SEC Further Comments on ICOs and the Application of Securities Regulation Code
Many Filipinos are participating in Initial Coin Offerings, a way for many projects to raise capital by exchanging digital tokens for money. But as this new form of fund-raising becomes popular, the Philippines begins studying how ICOs can be regulated. (Read More: What are ICOs?)
The Security and Exchange Commission Steps in
We reported a while back how the SEC wants to treat cryptocurrency as a form of securities. If that happens, the government can apply the PH Securities Regulation Code. If you are in the Philippines, you cannot launch an ICO without registering with the SEC if the law is applied.
Today, we have further comments from the SEC via a report from Bloomberg.

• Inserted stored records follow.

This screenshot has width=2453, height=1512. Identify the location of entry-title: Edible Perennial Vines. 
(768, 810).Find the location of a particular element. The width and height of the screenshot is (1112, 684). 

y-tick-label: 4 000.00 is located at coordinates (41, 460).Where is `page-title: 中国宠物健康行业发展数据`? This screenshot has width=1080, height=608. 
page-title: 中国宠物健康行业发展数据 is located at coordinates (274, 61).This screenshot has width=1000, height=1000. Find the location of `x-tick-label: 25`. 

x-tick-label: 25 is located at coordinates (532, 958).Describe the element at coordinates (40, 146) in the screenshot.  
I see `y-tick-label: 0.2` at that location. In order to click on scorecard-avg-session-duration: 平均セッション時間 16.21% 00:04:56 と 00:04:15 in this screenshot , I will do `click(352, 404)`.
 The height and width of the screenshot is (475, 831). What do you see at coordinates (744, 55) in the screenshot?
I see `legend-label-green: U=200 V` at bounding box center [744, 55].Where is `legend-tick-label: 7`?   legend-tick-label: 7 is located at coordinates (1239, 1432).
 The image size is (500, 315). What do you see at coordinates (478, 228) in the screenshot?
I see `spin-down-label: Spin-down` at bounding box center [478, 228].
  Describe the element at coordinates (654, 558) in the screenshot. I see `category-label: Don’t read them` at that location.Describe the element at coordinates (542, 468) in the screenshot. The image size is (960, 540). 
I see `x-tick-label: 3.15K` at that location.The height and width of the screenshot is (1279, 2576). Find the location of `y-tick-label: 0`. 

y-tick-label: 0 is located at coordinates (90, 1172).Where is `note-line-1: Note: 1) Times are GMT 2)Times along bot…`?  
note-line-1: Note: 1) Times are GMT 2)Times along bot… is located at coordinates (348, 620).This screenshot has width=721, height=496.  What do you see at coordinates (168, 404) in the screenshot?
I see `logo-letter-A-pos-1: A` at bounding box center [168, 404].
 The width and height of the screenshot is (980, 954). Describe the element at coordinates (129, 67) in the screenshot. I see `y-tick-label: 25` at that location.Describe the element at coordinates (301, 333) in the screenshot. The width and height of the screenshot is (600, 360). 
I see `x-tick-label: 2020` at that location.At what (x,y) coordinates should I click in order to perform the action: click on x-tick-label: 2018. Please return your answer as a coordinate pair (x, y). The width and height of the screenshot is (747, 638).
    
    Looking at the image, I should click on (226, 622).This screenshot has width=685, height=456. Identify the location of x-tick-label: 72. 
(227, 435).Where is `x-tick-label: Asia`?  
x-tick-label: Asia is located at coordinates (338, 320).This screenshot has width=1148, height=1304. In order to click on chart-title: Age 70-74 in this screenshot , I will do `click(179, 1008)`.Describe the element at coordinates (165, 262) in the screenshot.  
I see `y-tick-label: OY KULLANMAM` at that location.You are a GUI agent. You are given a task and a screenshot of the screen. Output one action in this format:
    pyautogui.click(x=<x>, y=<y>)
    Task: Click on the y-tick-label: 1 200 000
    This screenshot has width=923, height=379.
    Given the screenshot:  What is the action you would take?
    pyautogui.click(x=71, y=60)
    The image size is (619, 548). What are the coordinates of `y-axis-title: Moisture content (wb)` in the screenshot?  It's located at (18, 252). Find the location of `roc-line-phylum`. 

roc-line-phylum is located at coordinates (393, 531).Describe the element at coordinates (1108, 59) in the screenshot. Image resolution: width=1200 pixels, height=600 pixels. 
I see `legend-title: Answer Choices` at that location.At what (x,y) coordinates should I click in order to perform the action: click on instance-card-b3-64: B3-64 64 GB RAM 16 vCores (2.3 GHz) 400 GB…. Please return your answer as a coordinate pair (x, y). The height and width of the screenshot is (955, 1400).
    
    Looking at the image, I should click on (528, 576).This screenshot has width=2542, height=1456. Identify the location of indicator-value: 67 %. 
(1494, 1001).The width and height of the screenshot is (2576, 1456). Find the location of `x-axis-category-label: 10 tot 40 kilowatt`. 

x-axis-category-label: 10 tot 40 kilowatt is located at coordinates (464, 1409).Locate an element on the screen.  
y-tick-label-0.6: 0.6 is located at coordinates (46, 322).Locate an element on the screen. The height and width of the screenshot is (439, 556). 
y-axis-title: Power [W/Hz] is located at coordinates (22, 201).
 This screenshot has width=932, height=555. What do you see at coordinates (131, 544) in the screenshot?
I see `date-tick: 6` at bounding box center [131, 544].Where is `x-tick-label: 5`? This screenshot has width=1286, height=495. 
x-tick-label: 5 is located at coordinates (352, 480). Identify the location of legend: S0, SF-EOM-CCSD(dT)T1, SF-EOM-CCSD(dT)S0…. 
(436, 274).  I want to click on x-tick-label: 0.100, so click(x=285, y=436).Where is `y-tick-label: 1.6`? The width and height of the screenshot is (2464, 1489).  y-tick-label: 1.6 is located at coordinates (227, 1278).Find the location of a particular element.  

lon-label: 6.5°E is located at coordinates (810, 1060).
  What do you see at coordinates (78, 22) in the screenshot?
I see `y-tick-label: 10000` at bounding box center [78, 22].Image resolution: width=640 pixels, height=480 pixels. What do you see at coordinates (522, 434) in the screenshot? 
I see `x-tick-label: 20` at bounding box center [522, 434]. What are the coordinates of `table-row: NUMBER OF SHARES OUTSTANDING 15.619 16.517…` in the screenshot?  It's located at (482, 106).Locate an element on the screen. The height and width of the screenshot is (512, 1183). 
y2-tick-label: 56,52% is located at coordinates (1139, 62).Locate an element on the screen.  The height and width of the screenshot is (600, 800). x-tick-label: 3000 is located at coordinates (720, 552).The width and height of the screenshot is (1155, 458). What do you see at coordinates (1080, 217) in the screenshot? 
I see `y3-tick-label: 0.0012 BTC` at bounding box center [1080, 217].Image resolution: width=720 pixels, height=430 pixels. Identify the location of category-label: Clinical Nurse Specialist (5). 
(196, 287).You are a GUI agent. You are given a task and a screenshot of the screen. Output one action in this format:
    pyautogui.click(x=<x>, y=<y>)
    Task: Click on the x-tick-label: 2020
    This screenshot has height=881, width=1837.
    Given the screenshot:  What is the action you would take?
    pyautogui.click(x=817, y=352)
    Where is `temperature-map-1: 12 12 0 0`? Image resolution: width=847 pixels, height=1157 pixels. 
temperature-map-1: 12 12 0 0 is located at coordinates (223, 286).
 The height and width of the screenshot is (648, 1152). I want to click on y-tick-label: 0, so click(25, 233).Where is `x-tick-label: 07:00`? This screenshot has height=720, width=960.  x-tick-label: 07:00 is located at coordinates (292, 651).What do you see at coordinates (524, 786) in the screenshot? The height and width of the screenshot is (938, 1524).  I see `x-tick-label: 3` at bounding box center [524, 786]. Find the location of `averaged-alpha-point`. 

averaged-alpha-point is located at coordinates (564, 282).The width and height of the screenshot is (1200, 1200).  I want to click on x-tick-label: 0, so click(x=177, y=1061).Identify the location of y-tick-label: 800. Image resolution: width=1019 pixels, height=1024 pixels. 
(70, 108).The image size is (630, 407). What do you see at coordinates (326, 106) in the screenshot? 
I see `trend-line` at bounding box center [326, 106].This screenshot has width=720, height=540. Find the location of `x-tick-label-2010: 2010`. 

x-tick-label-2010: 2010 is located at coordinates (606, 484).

The Security and Exchange Commission is cautious of Initial Coin Offerings. Commissioner Ephyro Amatong said:
The SEC is concerned about possible unlicensed investment-taking activity or otherwise selling of investment contracts in the guise of so-called cryptocurrencies via a so-called initial coin offering
He used the term unlicensed because unlike Initial Public Offerings, ICOs don’t go to the same screening as companies issuing IPOs in the stock market.
The SEC and BSP
The Security and Exchange Commission and the Bangko Sentral ng Pilipinas are at the forefront in studying how cryptocurrency is treated in the country. The SEC’s application of the law for ICOs came after a delisted agricultural firm unveiled plans to move out of the Stock Exchange and launch its own cryptocurrency.
The BSP, on the other hand, is holding several discussions with other Central Banks in the world to plan how to proceed with cryptocurrency and the blockchain. Last time, we knew that the BSP was in talks with the Monetary Authority of Singapore to promote cross-cultural sharing of fintech in both countries. Companies engaged in using technology to aid banking and financial services (such as Coins.ph and BuyBitcoin.ph) are classified as fintech.
It is interesting as to how the SEC will do this. After an IPO, a company’s stock will then be traded in the PH stock market just like any other stock. ICOs are a bit different. The company may choose to launch or may choose not to launch their coins on other exchanges. Others may choose to do another ICO, or do ICO in phases. Others, sadly, will disappear, leaving the investor with worthless coins. So how will the government enforce the Securities Regulation Code? We all hope to find out soon.